# EXERCISE AIM:
Reproduce verbatim the stretch of the fall-risk test protocol from "Four tests will" through "risk for falling.".

# SOURCE TEXT:
[Start of section]

Four tests will be performed to link specific movement parameters, balance
performance and the ability to recover from a trip with fall risk:

a. Fall risk will be assessed using the Tinetti Scale, the gold standard for
fall risk assessment . This scale consist of a gait and balance score. Based on
this scale, subjects are classified as being at risk/ not at risk for falling.

b. A gait test will be performed to analyze movement parameters. Subjects have
to walk 6 times a 20 meter distance at preferred speed while a small
(56mmx61mmx15mm), light weight (5g) and ambulant accelerometer is attached on
the sacrum with an elastic belt. The accelerometer measures accelerations of
the body in three directions (antero-posterior, media-lateral and
cranial-caudal) with a sample frequency of 100Hz.

c. The balance ability will be tested by performing 4 balance tasks while the
same accelerometer measures the movements of the body. Subjects have to stand
with feet closed on a normal or foam surface while having the eyes open and
closed.

d. Finally a stumble experiment is done to assess the ability to compensate for
a trip. Subjects are asked to walk at their preferred speed on a treadmill,
while wearing the accelerometer attached at the sacrum. After 2 minutes of
normal walking, stumbles are simulated unexpectedly using an extending tripping
leash attached to both legs. The subjects are able to move freely due to
unwinding and winding of the cord on a spill on a fixed frame behind the
treadmill. This spill has a blocking device capable of blocking the leash very
shortly. During the mid or initial swing of one of the legs, the examiner
blocks the leash causing the subject to trip. Falling, however, is not possible
due to a safety harness attached to the ceiling. When this harness starts
bearing weight an emergency switch is engaged stopping the treadmill
immediately. After a perturbation, subjects get several seconds to recover
until a new perturbation is applied. This measurement is repeated while walking
at a slow (40% Fr preferred speed) and fast (20% Fr preferred speed) speed. The
whole experiment will be recorded on video to validate the acceleration based
stumble detection.

[End of section]

# AVAILABLE DATA:

[Start of section]

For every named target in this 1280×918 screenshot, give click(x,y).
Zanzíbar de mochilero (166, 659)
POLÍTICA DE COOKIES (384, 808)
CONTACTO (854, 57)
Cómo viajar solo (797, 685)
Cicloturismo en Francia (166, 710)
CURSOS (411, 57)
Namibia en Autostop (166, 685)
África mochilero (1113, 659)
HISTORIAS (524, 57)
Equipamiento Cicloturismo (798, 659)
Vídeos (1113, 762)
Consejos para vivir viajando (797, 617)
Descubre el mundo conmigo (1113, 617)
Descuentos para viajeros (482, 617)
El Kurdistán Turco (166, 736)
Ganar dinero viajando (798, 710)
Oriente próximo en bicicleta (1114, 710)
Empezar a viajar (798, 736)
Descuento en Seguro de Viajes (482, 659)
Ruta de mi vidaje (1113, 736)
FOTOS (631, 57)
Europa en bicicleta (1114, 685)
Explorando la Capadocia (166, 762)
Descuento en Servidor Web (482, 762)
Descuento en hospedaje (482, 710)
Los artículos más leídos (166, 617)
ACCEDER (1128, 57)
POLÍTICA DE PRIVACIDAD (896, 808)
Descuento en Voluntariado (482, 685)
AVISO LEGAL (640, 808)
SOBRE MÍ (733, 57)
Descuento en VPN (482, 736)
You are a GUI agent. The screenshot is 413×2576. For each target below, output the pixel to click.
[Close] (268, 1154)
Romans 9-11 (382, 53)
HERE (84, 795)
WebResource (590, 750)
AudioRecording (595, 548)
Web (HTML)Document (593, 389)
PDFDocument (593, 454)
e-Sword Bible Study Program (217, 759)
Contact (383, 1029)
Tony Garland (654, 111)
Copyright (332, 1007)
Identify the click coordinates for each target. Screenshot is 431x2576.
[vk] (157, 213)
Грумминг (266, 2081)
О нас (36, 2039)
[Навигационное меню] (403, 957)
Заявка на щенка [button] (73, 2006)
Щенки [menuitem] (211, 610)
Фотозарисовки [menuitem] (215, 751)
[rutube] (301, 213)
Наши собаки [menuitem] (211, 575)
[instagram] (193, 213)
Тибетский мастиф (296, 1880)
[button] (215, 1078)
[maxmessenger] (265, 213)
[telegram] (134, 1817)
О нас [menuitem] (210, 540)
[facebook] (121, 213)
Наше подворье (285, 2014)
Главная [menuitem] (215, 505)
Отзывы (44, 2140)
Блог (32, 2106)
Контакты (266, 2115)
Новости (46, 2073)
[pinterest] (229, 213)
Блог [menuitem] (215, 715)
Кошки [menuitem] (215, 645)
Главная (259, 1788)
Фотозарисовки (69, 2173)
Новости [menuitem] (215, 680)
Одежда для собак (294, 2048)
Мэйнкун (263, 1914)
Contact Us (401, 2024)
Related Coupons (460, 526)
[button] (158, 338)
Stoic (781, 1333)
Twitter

[End of section]

# RESULT BELOW:
Four tests will be performed to link specific movement parameters, balance
performance and the ability to recover from a trip with fall risk:

a. Fall risk will be assessed using the Tinetti Scale, the gold standard for
fall risk assessment . This scale consist of a gait and balance score. Based on
this scale, subjects are classified as being at risk/ not at risk for falling.